Ayer el centro de la Ciudad de México se abarrotó con cientos de miles de compatriotas convocados desde mediados de la semana por la presidenta de la República.

El llamado a la unidad surtió efecto pero en lugar de palabras airadas, reproches internacionalistas o anuncios catastrofistas, los asistentes se encontraron con una fiesta -hubo hasta mariachis- y a una mandataria que domina el contexto sin alardes ni dudas y que supo comunicar su confianza profunda en una coyuntura que a muchos ha hecho dudar.

De ninguna manera negó que hubiera temas en el ambiente internacional que escapan del control nacional, pero el énfasis lo puso en las ventajas que tiene nuestra nación para hacerles frente. Aseguró que México se encuentra en el mejor momento de convertir a la región en la mejor del mundo, pero «es menester fortalecer la relación económica, respetando las soberanías», pues con EU nos complementamos y asimismo con toda América Latina.

Con el gobierno de nuestro vecino del norte prevalecerá el respeto, el diálogo y la colaboración, pero manteniendo los “principios irrenunciables: no podemos ceder nuestra soberanía ni permitir que nuestro pueblo resulte afectado por decisiones que tomen gobiernos y hegemonías extranjeras”.

“Siempre lo hemos expresado con convicción: México es un gran país, con un pueblo digno y valeroso”, subrayó y recordó que en el ámbito internacional “somos naciones en igualdad de circunstancias, no somos más pero tampoco somos menos”; advirtió que siempre pondrá, por encima de todo, el respeto al pueblo y a la nación.

Planteó como estrategia seguir aumentando el salario mínimo, buscar la autosuficiencia energética, promover inversión pública para la creación de empleos y, por conveniencia de todos, «México seguirá en buscando evitar que el fentanilo llegue a Estados Unidos».

Quienes respondieron a la convocatoria presidencial no se vieron defraudados y encontraron en las palabras de la presidenta voluntad, optimismo y confianza antes que derrotismo o incertidumbre, cosa no menor dados los ríos de información que pintan un México como rehén de caprichos o sinrazones. La nación necesitaba eso y seguramente ayer la presidenta Sheinbaum ganó aún más adeptos.
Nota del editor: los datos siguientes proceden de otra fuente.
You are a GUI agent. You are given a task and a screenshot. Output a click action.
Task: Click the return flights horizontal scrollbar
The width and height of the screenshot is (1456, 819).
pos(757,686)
Es inevitable señalar el gran contraste con los gobernantes que por el momento prefieren que el aire no los toque; sin ir más lejos, ayer al exgobernador de nuestro estado debieron haberle zumbado los oídos más de la cuenta porque, tanto en Morelos como en la Ciudad de México, se puso a Cuauhtémoc Blanco como el ejemplo de lo que NO debe ser ni un hombre o un gobernante, los abucheos no solo fueron para él -presente, aunque en efigie- sino para todos los que lo solapan y quieren usar la ley como escudo para ello.

El día y la noche, en cuanto credibilidad y calidad de personas, gobernantes o exgobernadores.